目的:利用老年综合评估(CGA)对医联体内高龄老年人群进行动脉粥样硬化性心血管疾病(ASCVD)相关危险因素分析。方法:连续选取2018年1月至2022年9月期间在南通大学附属江阴医院医疗集团医联体内部分全科医学单位就诊的老年患者,观察非高龄(≥65岁~<80岁)和高龄(≥80岁)人群的ASCVD发病率差异。以高龄老年人群为研究对象,将合并ASCVD的患者设为观察组,不合并ASCVD的患者设为对照组,进行CGA。采用二元 Logistic 回归分析对高龄人群ASCVD相关危险因素进行分析。结果:共纳入422例病例,高龄老年人群ASCVD发病率明显高于非高龄老年人群(P<0.05)。其中,238例高龄老年患者ASCVD的发病率为62.2%。单因素分析显示,高龄ASCVD组与高龄非ASCVD组间的性别、体重、体重指数、低密度脂蛋白胆固醇、血肌酐、糖化血红蛋白、高密度脂蛋白胆固醇、总胆固醇、共病数量、多重用药、吸烟史、失眠、日常活动能力、衰弱、认知功能以及抑郁等评估指标存在的差异有统计学意义(P<0.05),两组患者的年龄、身高、收缩压、舒张压、空腹血糖、三酰甘油、尿酸、尿素氮、婚姻状况、饮酒史、家族史、营养状况、平衡障碍以及焦虑等评估指标的差异无统计学意义(P>0.05)。Logistic 回归分析结果显示:男性、失眠、衰弱、抑郁、低密度脂蛋白胆固醇、多重用药是高龄人群ASCVD发病的危险因素(OR>1,P<0.05)。结论:利用CGA多维度筛查高龄ASCVD患者的危险因素,发现了失眠、衰弱、抑郁以及多重用药数量这些在高龄ASCVD患者中的非传统危险因素,在全科临床工作中应尽早对其进行干预,以最大限度地改善高龄ASCVD患者的生活质量。
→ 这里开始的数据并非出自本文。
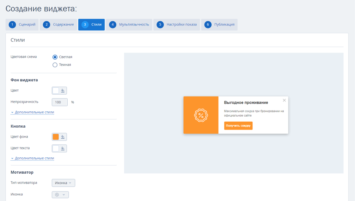Open the Тип мотиватора dropdown
This screenshot has width=355, height=201.
click(63, 183)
Objective: To analyze the risk factors associated with atherosclerotic cardiovascular disease(ASCVD) in the advanced aged people using Comprehensive Geriatric Assessment(CGA). Methods: From January 2018 to September 2022,the advanced aged people from part of the general medical departments of Jiangyin People's Hospital of Nantong University were enrolled. The incidence rate of ASCVD in the ≥65—<80 years old and the≥80 years old was observed. Among the ≥80 years old, patients with ASCVD were divided as the observation group and those without ASCVD as the control group.They were surveyed by a suit of scales of CGA.Binary Logistic regression was used to identify risk factors of ASCVD. Results: A total of 422 subjects were included. The incidence rate of ASCVD in the≥80 years old was significantly higher than that in the ≥65—<80 years old(P<0.05). Among 238 patients(≥80 years old), the incidence rate of ASCVD was 62.2%. The results of univariate analysis showed that there were significant differences in gender, weight, body mass index(BMI), low density lipoprotein cholesterol(LDL-C), serum creatinine(Scr), glycosylated hemoglobin(HbA1c), total cholesterol(TC),high density lipoprotein cholesterol(HDL-C), multimorbidity, polypharmacy, smoking history, insomnia, ability of daily living(ADL), asthenia, dementia and depression(P<0.05). The age, height, systolic blood pressure(SBP),diastolic blood pressure(DBP), fasting blood glucose(FBG), triglyceride(TG), uric acid(UA), urea nitrogen(BUN), marital status, drinking history, family history, nutriture, balance function and anxiety showed no significant differences(P>0.05). Binary Logistic regression analysis showed that male, insomnia, asthenia, depression, LDL-C, and polypharmacy were the risk factors of ASCVD in the advanced aged patients(OR>1,P<0.05). Conclusion: Many non-traditional risk factors related to the onset of ASCVD, such as insomnia, asthenia, depression and polypharmacy, have been found in the advanced aged population that have been ignored in previous studies by using CGA tools. In general practice, it is necessary to intervene as soon as possible to improve the quality of life of the advanced aged ASCVD patients to the hilt.